## TASK INSTRUCTIONS:
From the entries below, please output exactly the lines starting at the one containing "The image size is (1272, 726)." and ending at the one containing "Task: Click the NAME column header", both included.

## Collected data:

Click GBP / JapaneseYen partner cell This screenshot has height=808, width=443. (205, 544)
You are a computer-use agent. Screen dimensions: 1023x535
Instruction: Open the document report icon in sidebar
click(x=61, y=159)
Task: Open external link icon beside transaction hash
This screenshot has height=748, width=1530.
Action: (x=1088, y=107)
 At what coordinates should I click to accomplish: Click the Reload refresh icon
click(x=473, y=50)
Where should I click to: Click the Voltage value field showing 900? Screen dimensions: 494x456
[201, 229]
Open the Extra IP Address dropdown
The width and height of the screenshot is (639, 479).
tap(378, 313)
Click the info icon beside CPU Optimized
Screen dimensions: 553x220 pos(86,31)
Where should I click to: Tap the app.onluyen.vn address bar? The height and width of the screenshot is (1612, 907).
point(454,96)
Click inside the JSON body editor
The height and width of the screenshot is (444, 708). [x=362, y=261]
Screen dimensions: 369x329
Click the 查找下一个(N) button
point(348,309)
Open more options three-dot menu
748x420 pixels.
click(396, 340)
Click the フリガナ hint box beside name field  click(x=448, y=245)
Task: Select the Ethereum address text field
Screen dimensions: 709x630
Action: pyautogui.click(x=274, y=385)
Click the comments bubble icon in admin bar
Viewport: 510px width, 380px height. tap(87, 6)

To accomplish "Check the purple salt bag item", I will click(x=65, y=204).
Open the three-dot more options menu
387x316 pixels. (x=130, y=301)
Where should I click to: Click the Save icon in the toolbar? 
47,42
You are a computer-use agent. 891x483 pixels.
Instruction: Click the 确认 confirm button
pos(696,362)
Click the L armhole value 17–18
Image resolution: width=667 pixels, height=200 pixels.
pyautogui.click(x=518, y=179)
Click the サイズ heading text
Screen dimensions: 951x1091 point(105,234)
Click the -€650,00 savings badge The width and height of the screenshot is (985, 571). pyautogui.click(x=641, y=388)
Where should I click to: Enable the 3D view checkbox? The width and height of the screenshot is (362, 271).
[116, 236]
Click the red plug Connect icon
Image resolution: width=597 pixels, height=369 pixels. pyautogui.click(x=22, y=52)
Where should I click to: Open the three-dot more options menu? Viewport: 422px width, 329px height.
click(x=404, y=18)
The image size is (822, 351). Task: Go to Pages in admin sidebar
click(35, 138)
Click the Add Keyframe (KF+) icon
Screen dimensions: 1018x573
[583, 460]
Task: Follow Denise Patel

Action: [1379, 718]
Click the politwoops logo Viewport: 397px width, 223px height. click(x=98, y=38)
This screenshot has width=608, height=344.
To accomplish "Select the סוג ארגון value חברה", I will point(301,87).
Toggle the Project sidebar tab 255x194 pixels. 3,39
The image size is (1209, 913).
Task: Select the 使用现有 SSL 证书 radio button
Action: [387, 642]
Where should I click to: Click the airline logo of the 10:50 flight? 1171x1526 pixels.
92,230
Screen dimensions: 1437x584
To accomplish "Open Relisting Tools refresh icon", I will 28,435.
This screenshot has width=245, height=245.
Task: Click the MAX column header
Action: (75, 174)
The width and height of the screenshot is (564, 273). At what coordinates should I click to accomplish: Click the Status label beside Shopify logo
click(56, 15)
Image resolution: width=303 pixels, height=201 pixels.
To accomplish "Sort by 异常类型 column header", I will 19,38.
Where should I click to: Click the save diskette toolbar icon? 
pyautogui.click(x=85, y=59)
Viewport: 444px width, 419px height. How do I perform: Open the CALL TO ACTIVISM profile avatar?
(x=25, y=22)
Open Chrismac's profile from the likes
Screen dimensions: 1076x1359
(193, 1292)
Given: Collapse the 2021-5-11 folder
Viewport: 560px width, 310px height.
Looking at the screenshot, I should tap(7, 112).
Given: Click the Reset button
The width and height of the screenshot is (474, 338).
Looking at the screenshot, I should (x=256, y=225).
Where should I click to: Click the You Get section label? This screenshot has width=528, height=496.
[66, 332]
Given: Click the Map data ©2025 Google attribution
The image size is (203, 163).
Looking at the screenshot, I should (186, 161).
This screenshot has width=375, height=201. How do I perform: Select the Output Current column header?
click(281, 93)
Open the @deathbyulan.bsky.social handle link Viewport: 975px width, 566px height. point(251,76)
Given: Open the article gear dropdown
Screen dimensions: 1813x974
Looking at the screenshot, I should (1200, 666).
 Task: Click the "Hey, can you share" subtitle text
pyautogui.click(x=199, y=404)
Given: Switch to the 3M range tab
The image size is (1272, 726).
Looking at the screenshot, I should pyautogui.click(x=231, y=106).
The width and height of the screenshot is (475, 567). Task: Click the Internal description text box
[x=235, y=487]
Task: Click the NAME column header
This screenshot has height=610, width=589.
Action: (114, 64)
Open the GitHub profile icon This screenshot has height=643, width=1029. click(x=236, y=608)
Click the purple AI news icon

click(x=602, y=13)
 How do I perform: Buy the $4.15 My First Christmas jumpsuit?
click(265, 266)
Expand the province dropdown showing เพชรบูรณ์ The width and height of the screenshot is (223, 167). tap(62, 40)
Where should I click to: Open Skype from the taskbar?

## COMPLETED TASK:
The image size is (1272, 726).
Looking at the screenshot, I should pyautogui.click(x=231, y=106).
The width and height of the screenshot is (475, 567). Task: Click the Internal description text box
[x=235, y=487]
Task: Click the NAME column header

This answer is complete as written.